In a review of field-test issues released May 4, the congressional office cites basic scientific ignorance of relevant ecological effects as the most significant challenge experimenters and regulators face.

``Taxpayers are investing much to develop science and technology, but relatively little to develop means for the safe and wise application of such knowledge,'' the review notes.

This is the knowledge needed to set up the kind of field-test regulation the technology assessment office is urging Congress to consider.

Reflecting recommendations made earlier by the National Academy of Sciences, the office suggests ranking proposed field tests according to their degree of probable risk and regulating them accordingly.

Tests posing minimal risks - such as those involving small changes in crop plants or other organisms already widely used - would receive less scrutiny than those involving novel organisms with unknown and possibly serious ecological impacts.

Some such strategy of focusing risk-assessment resources where they are most needed has to be adopted or regulators will be swamped as field tests proliferate, the report explains.

The new report - Field-Testing Engineered Organisms - is the third in a series of reports called New Developments in Biotechnology that Congress asked its advisory agency to produce. Earlier reports dealt with ownership of human tissues used in experiments and with public perceptions of biotechnology.

Although the report is designed to help Congress deal with the field-testing issue in the US, its assessment has global usefulness.

Many countries face environmental challenges in trying to develop this promising new technology. Some two dozen field tests have already been carried out in 5 countries, including the US. Many more are planned.

Testing involves medical and veterinary trials of vaccines and other treatments derived through genetic engineering.

But the main concern in field tests is with the ecological risks of releasing modified plants, animals, and especially microbes for agricultural purposes.

These organisms are intended to become part of the living community of crops and livestock.
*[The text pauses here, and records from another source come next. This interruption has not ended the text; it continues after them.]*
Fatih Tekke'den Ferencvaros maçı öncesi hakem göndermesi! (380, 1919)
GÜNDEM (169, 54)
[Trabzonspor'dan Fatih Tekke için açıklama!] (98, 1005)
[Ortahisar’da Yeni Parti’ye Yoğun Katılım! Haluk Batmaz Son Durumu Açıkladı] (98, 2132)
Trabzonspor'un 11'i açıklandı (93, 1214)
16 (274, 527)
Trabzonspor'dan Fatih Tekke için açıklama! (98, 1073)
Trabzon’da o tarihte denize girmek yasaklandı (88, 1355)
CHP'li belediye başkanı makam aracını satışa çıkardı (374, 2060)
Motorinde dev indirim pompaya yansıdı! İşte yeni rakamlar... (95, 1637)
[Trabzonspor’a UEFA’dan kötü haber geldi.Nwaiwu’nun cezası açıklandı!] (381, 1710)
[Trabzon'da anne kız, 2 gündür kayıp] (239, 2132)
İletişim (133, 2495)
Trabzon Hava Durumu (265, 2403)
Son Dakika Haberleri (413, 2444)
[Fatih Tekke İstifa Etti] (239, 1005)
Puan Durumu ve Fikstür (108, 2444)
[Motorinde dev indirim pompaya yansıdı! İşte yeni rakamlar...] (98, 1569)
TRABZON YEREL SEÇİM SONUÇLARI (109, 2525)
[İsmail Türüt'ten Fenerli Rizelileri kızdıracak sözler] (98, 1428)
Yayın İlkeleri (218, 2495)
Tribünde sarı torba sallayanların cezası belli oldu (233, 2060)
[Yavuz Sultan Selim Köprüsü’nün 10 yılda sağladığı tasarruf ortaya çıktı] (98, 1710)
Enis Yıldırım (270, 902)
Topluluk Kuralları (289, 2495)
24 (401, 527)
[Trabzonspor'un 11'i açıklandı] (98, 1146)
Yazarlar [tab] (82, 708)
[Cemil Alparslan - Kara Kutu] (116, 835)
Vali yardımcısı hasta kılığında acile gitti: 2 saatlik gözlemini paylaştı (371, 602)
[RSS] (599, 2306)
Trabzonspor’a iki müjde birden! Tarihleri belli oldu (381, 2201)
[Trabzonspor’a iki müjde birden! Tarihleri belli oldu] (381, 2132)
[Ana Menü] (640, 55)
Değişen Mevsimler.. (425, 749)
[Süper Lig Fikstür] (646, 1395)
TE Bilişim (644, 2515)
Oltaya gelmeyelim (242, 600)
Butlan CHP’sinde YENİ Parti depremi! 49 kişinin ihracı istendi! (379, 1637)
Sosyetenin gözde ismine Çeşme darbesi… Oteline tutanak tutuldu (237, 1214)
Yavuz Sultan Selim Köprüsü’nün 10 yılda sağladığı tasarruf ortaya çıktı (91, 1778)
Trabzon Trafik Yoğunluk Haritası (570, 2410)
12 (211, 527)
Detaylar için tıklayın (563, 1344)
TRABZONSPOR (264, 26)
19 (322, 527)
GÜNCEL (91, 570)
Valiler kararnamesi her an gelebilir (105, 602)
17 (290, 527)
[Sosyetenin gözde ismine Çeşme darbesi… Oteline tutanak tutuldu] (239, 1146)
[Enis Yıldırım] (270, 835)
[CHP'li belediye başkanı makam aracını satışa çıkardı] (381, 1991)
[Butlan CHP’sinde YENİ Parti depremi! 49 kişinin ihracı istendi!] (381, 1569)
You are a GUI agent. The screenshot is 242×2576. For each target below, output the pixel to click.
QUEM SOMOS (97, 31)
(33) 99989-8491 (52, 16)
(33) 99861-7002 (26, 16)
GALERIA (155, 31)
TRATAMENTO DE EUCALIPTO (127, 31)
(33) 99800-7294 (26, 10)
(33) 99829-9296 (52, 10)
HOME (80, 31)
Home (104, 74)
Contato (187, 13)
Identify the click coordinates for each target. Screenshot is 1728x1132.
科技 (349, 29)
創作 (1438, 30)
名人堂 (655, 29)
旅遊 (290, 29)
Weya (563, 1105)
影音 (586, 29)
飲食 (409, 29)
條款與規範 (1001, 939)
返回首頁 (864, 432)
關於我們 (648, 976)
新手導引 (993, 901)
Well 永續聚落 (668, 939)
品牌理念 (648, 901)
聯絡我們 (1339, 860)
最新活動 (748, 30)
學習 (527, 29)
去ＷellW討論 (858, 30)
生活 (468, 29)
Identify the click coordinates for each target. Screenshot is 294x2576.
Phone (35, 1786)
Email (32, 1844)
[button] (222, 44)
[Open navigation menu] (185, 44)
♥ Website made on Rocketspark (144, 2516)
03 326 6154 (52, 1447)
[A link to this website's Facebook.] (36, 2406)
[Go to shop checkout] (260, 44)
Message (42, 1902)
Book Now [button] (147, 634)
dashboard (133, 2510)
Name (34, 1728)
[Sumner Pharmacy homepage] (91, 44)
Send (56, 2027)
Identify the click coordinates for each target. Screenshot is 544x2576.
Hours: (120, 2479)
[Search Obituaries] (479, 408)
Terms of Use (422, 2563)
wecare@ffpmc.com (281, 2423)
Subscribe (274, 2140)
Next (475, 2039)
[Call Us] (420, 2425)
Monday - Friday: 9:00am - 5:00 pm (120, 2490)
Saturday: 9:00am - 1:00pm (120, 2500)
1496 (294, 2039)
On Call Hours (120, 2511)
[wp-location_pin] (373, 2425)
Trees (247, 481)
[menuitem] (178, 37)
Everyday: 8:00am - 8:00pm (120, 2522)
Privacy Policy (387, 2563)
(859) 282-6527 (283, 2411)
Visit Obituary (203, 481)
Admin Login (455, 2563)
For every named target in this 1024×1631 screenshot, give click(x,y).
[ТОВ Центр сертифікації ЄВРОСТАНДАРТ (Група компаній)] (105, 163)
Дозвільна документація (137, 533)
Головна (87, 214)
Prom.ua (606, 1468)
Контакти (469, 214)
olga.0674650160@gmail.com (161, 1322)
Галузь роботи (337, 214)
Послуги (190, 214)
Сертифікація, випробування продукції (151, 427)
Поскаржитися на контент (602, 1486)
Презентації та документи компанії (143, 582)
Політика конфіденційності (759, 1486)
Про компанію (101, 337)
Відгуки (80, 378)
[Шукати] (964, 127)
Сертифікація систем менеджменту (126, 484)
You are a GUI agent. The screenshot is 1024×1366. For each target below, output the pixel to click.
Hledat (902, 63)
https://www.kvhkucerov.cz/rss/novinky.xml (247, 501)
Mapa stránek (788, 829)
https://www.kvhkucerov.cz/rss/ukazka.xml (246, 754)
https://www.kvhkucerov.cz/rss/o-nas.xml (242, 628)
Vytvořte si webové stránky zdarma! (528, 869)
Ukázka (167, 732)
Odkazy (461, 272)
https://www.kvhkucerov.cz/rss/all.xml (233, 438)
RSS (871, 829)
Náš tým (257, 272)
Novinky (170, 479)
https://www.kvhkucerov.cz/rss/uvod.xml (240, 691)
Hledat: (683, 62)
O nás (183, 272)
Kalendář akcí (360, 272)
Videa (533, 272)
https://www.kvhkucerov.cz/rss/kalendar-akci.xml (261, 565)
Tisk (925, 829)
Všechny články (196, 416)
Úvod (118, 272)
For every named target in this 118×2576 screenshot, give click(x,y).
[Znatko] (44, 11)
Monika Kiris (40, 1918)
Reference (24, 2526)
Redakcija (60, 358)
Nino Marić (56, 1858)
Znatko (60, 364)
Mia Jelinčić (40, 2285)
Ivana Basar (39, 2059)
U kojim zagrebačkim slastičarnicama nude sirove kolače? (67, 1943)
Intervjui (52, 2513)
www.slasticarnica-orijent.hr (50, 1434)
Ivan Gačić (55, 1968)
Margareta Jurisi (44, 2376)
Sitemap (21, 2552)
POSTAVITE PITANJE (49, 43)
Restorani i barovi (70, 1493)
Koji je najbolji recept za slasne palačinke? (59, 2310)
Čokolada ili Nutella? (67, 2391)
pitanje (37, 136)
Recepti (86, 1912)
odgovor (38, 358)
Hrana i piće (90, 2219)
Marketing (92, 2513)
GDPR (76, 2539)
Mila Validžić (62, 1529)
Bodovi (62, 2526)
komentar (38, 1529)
If they evolve in unexpected ways or escape to become part of the wider biological communities beyond the farm, experimenters and regulators want to be sure they do not cause significant ecological harm.

As the Office of Technology Assessment notes, altered crop plants and livestock ``are widely, though not universally, considered to be relatively safe for release.'' These raise less concern than do altered microbes - bacteria and viruses - which multiply rapidly and evolve quickly.

Altered microbes are being studied for many purposes such as pest control, enhanced nitrogen fixation, and even frost control in the case of the so-called ice-minus bacteria that help prevent frost formation when living on plant leaves.

The report notes that use of such organisms offers many benefits, including replacing chemical pesticides with more benign pest-control bacteria.

But, the agency emphasizes, the key to getting these benefits is building the base of ecological knowledge on which to set up a regulatory system in which people can have confidence.